What do you think other writers can learn from her?

I think her biography is very interesting, especially for writers who feel some pressure when they see those debut novels by 24-year-olds. It’s like, you don't have to start there, and there is another way forward. In a culture that is so ridiculous about youth, Brookner is a very useful reminder that maturity brings its own rewards. That beginning the life of an artist at that point in your trajectory through the decades, you’re sort of starting from a place of real strength. And so I do think that’s useful to remember, because I think we all feel that pressure. I know I felt that when I was younger. But it’s not useful to think that way, so it's good to have a counterargument to that in the literature.

Tommy Orange on Felisberto Hernández

Hernández has kind of a cult following. I know Calvino really loved him.

Yeah, he was my favorite writer for a certain time period, and I think this largely has to do with people who can accomplish being really funny and really sad at the same time. And also I read this story about when he died, how he had to be lifted out of his house using the kind of crane they use for moving pianos because he’d gotten so big. That really intrigued me, because he was a professional piano player for silent movies and was sort of doing fiction on the side. I played piano before I wrote. Most of the reading I was doing when I really fell in love with fiction was work in translation, and a lot of that was by South American authors, so Felisberto felt like somebody that I had found completely on my own. And he was just so unlike anyone else, and continues to be.
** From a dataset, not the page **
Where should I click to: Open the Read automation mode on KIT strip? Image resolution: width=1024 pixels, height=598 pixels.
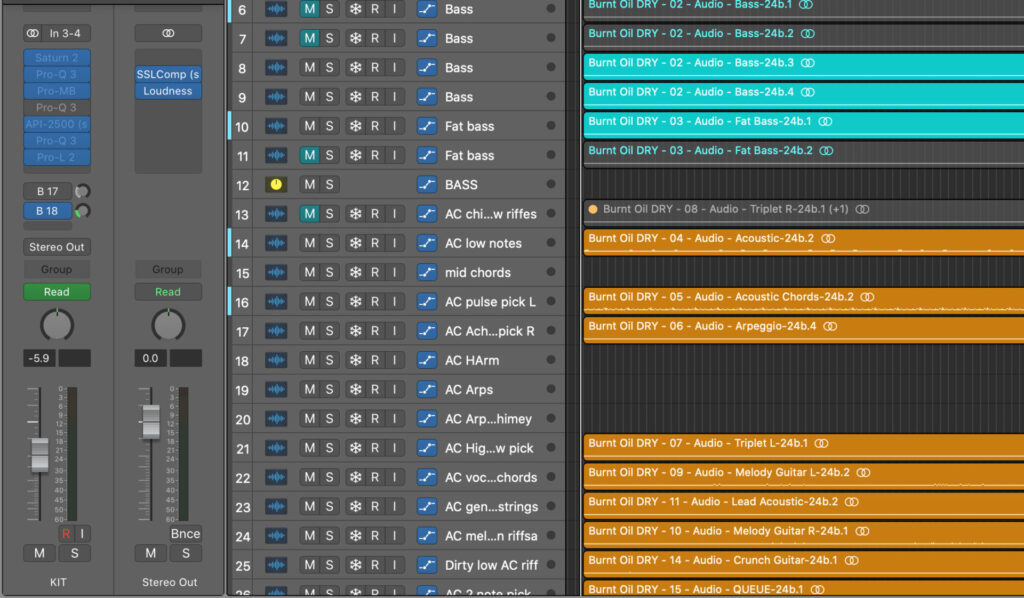pyautogui.click(x=57, y=292)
It was a big event for me when New Directions put out Lands of Memory. That’s how I discovered him, because I used to follow publishers that I loved rather than authors that I loved, and New Directions was always kind of a beacon for me. Piano Stories was the first one that I read, so discovering a new author, that book kind of remains special for that reason, and just to get another book from him was really exciting. I don't know that I would be able to choose between the two. I think it really caught my eye, too, before I read them, that Cortazar, on the back of one of the books, just says, “I will always love you.” And, you know, Cortazar is a giant.
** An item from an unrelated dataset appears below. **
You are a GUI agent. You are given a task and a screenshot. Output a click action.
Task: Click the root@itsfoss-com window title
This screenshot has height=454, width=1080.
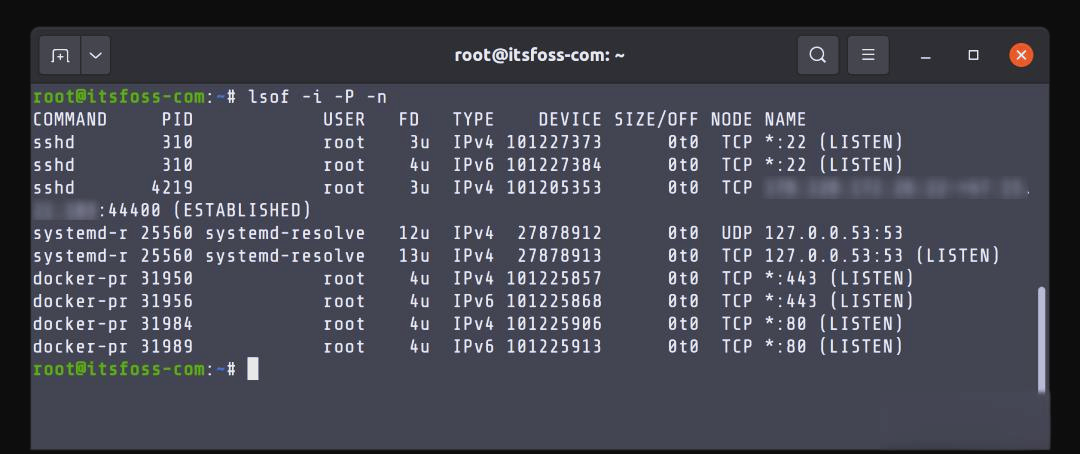click(540, 55)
What strikes you about his work on a page level?

His writing is unique. It’s not like anyone else's, style-wise. A lot of the premises for his stories…like, this salesman who goes to people and can't stop crying in front of them comes to mind. He can pull off story premise, higher concept, and also just stuff that can feel nostalgic from his childhood, and keep me on a sentence level and on a premise level.

I read that Hernández was really into Proust, and you can see that in his obsession with nostalgia and memory. But he kind of pulled off in a few dozen pages what Proust did in a few thousand. What do you think of long versus short form?

My entrance into fiction largely was short form. I loved Borges really early on, and Borges, of course, famously didn't ever write anything but short stories. Some of them you can't even call anything more than fragments. I think pulling that kind of feeling out of the reader with a shorter amount of time is something to commend Felisberto for. I feel like he’s one of the South American writers who can both go on for really long stretches in a sentence but can also be concise. He’s got a relatively small body of work, but like you said, I think he accomplishes a lot with a little.

What do you think writers should take from Hernández?

I think funny sadness is something that is appealing to everybody, and this happens on a craft level, but it's also something that is hard to teach. So I think reading people who can manage this balance can teach you how to do it more. You know, life—when it’s not a tragedy—is definitely a dark comedy. And I think that the singularity of his voice can really teach you how to be singular in your own voice. When you read people who are really breaking from the mold stylistically, you can learn a lot about the ways that you're singular, and then the best book you can possibly write is the one that only you can write. So I think reading weird authors like Felisberto, like Robert Walser and Clarice Lispector, can teach you a lot about how to get at your own weirdness.